(Stored data entries)
--------------------------------

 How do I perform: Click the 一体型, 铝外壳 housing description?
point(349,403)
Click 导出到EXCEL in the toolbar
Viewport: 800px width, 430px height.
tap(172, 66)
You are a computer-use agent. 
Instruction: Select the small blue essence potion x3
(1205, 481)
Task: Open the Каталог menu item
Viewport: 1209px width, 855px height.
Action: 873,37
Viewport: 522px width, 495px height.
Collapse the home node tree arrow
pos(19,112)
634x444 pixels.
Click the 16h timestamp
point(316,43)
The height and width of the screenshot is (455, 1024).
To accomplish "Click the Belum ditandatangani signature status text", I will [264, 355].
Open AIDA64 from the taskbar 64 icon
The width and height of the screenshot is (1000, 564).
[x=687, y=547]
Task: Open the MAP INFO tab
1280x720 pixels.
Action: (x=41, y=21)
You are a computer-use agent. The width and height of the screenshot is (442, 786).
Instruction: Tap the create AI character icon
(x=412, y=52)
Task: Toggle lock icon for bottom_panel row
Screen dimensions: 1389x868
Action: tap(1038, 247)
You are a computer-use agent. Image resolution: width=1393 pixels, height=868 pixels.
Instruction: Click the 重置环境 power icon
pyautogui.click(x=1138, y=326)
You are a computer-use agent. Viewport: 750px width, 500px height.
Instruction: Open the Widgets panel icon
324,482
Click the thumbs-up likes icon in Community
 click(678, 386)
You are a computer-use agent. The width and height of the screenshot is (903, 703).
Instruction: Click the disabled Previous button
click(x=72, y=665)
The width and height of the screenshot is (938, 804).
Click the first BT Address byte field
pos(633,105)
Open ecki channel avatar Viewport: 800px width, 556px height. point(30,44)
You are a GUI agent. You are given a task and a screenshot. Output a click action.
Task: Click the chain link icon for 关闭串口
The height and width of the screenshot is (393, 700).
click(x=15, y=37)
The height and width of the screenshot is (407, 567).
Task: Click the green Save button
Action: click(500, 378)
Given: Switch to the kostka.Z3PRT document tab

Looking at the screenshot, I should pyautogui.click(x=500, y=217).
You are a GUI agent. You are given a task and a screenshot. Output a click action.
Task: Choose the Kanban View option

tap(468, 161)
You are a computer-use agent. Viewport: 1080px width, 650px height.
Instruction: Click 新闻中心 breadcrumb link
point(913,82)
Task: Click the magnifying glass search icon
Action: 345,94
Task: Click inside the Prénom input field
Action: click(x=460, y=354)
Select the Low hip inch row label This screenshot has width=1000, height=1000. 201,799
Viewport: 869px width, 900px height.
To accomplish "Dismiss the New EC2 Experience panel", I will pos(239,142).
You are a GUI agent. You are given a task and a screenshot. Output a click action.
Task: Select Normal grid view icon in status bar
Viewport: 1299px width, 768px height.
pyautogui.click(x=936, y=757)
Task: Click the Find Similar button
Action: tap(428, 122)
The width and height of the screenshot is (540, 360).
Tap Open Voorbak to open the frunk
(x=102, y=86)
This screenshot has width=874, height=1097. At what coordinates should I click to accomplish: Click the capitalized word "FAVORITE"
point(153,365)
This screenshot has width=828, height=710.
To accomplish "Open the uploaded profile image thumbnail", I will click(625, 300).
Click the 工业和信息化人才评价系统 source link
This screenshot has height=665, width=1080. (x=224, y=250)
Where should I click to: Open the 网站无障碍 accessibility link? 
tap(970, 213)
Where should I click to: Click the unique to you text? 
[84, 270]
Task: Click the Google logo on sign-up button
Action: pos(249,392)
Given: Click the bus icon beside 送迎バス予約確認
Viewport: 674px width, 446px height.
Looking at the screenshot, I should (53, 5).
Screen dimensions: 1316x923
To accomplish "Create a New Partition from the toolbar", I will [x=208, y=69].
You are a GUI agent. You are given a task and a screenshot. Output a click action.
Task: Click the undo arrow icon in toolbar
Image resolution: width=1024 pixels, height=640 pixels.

--------------------------------

▸ PROBLEM TO WORK ON:
Each line of the data above containing the string "agent" is to be copied.

▸ PROBLEM SOLUTION:
You are a computer-use agent. 
You are a computer-use agent. The width and height of the screenshot is (442, 786).
You are a computer-use agent. Image resolution: width=1393 pixels, height=868 pixels.
You are a computer-use agent. Viewport: 750px width, 500px height.
You are a computer-use agent. The width and height of the screenshot is (903, 703).
You are a GUI agent. You are given a task and a screenshot. Output a click action.
You are a GUI agent. You are given a task and a screenshot. Output a click action.
You are a computer-use agent. Viewport: 1080px width, 650px height.
You are a GUI agent. You are given a task and a screenshot. Output a click action.
You are a GUI agent. You are given a task and a screenshot. Output a click action.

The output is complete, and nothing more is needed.